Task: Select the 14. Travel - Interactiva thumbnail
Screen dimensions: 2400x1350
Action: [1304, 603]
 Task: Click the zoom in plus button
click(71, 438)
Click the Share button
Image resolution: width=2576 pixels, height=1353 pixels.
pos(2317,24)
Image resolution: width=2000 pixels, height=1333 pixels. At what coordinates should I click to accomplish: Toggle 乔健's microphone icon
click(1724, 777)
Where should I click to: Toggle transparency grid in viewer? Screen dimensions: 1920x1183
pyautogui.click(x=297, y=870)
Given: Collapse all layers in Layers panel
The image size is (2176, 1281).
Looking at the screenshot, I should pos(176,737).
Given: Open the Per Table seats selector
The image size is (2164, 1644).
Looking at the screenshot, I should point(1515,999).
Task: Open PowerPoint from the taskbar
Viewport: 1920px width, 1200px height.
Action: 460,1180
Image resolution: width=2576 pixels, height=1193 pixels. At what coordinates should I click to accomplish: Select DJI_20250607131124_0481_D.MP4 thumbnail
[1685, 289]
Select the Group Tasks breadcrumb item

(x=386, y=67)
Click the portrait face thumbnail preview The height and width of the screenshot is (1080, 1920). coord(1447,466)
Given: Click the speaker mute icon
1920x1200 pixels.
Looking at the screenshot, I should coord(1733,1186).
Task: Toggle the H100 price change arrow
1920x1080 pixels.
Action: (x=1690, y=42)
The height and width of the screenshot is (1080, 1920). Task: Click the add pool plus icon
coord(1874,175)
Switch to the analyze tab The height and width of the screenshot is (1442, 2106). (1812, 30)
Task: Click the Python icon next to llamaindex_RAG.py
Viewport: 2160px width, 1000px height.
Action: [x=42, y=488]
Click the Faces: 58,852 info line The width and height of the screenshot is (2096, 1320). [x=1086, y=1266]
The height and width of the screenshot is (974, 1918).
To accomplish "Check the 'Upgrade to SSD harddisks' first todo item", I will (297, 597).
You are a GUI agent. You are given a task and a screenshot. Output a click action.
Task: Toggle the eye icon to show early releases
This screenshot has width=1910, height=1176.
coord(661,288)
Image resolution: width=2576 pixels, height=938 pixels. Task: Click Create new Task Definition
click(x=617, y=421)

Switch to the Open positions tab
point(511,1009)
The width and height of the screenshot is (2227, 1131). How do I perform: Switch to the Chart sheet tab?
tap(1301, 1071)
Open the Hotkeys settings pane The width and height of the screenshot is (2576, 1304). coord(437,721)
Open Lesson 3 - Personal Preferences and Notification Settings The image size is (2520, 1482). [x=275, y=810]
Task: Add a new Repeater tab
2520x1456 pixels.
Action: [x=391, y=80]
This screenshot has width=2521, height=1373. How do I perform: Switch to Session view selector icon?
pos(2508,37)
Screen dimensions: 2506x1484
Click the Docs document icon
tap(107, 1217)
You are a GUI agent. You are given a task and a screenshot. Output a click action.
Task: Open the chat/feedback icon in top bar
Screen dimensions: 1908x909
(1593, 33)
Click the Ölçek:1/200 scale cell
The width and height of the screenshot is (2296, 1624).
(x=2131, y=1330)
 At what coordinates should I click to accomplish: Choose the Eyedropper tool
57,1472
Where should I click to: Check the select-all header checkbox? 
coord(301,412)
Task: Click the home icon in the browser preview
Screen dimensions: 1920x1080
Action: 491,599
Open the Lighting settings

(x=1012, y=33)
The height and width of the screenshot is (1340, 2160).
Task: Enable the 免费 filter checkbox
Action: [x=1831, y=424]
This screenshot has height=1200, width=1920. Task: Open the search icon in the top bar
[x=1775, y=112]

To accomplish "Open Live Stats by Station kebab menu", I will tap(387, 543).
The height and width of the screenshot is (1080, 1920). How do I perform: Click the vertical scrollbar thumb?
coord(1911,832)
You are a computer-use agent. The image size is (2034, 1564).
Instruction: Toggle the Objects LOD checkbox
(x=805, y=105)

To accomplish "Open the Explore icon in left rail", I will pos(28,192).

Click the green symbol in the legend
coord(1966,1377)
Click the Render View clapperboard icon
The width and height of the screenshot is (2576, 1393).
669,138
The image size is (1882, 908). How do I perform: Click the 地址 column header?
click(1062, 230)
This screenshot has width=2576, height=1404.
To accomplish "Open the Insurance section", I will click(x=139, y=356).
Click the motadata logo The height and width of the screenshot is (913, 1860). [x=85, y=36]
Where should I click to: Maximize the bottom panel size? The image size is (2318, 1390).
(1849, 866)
——
PROBLEM DESCRIPTION => Would you filter the records and copy each line that contains the word "will"?

REPLY TO THE TASK =>
To accomplish "Check the 'Upgrade to SSD harddisks' first todo item", I will (297, 597).
To accomplish "Open Live Stats by Station kebab menu", I will tap(387, 543).
To accomplish "Open the Explore icon in left rail", I will pos(28,192).
To accomplish "Open the Insurance section", I will click(x=139, y=356).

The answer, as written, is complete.